Растерянно вертя головой, Сварог, наконец, увидел.
Повсюду, куда ни глянь, небо приобрело багряный отлив, кое-где одолевший лазурь… только в той стороне, откуда он прилетел, виднелось обширное пятно безмятежной синевы, круглой формы, с неровными краями… и оно на глазах съеживалось, становилось меньше, поглощаемое багрянцем.
Справа, над заснеженными крышами и кронами, появилось неторопливо ползущее по странному небу овальное пятно тускловатого багряного свечения, казавшееся плотным, твердым, материальным. Лазурное пятнышко уменьшалось, уменьшалось…
Движимый не человеческими чувствами и догадками, а скорее уж инстинктом насмерть перепуганного зверя, он кинулся к браганту, вопя во всю глотку:
– Ко мне! Ко мне!
Его обогнала темная полоса, достигнув кабины браганта, вновь обернулась хелльстадским псом – в страхе прижавшимся к земле, стиснувшим морду лапами. Точно так же перемахнув через борт, Сварог рухнул в кресло, обеими руками ударил по клавишам, кнопкам и блестящим рычажкам. Брагант взвился над царством ледяной смерти, разворачиваясь на девяносто градусов, холодный ветер бил в лицо, Сварог наконец-то сообразил нажать нужную клавишу, поднимая верх. На предельной скорости, обогнав бы любой снаряд, несся в центр спасительного лазурного пятна, уменьшавшегося быстрее, быстрее…
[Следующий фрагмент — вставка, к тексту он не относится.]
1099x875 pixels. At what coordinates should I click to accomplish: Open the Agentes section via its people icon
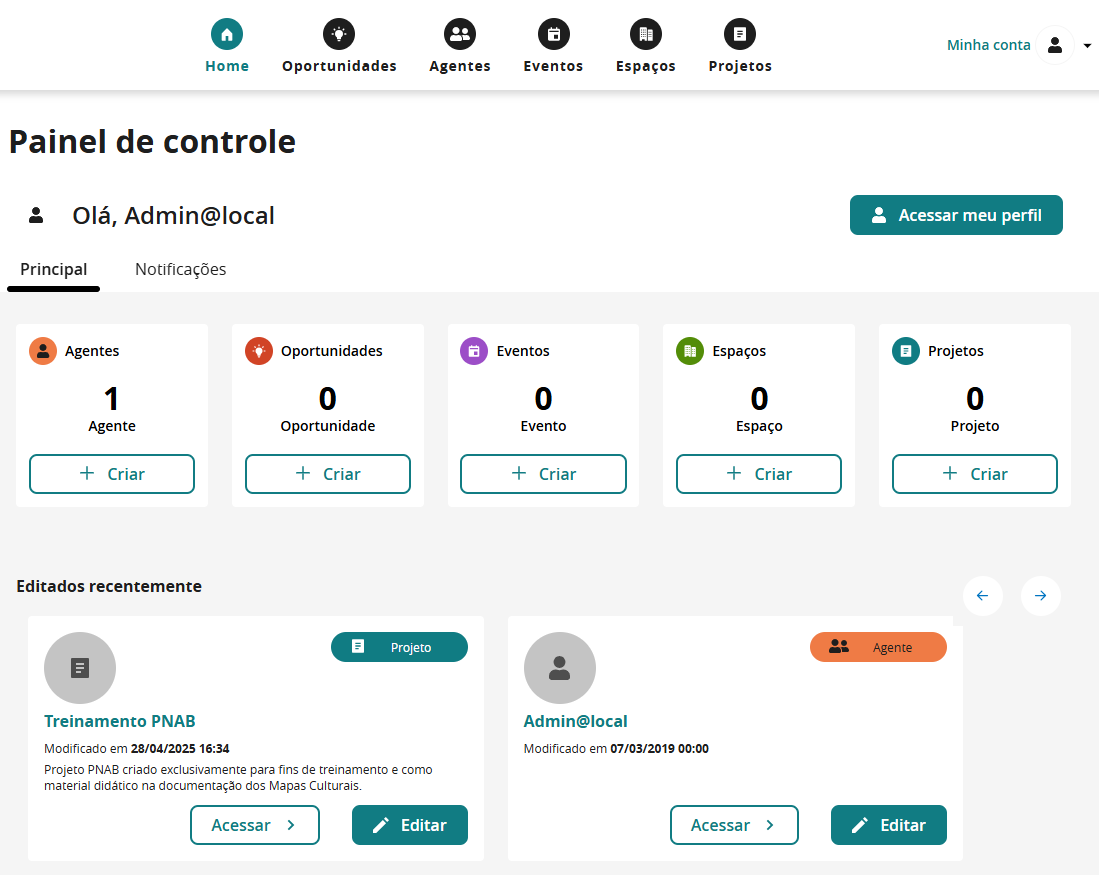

Проскочил словно бы в дыру в багряной стене. И, заполошно оглянувшись, ее уже не увидел сзади – до горизонта простиралось безмятежное синее небо, нигде не видно иного Келл Инира. Только руки и лицо все еще сводило от холода. Понемногу возвращалась способность мыслить и рассуждать – покуда еще вяло, заторможенно, словно он боролся с кем-то нешуточно могучим.
Значит, вот так… Вероятнее всего, это Соседняя Страница, некий параллельный мир из множества невидимых неощутимо пребывающих и рядом, и в неизмеримой загадочной дали. И Яна там в точности такая, и он там есть, и чуточку иной Келл Инир, вот только там никто не спасся, все погибли… и он тоже. Глупо гадать, что их погубило, и так ясно, а почему, вряд ли узнаешь и уж никак не догадаешься.
Он скорчился в кресле, обхватив себя за плечи – трясло так, что зубы порой постукивали, мороз, царивший в мертвом дворце, словно бы успел проникнуть внутрь, выстудить тело под кожей…
2
Манор (от англ. manor) – средневековое феодальное поместье. – Прим. ред.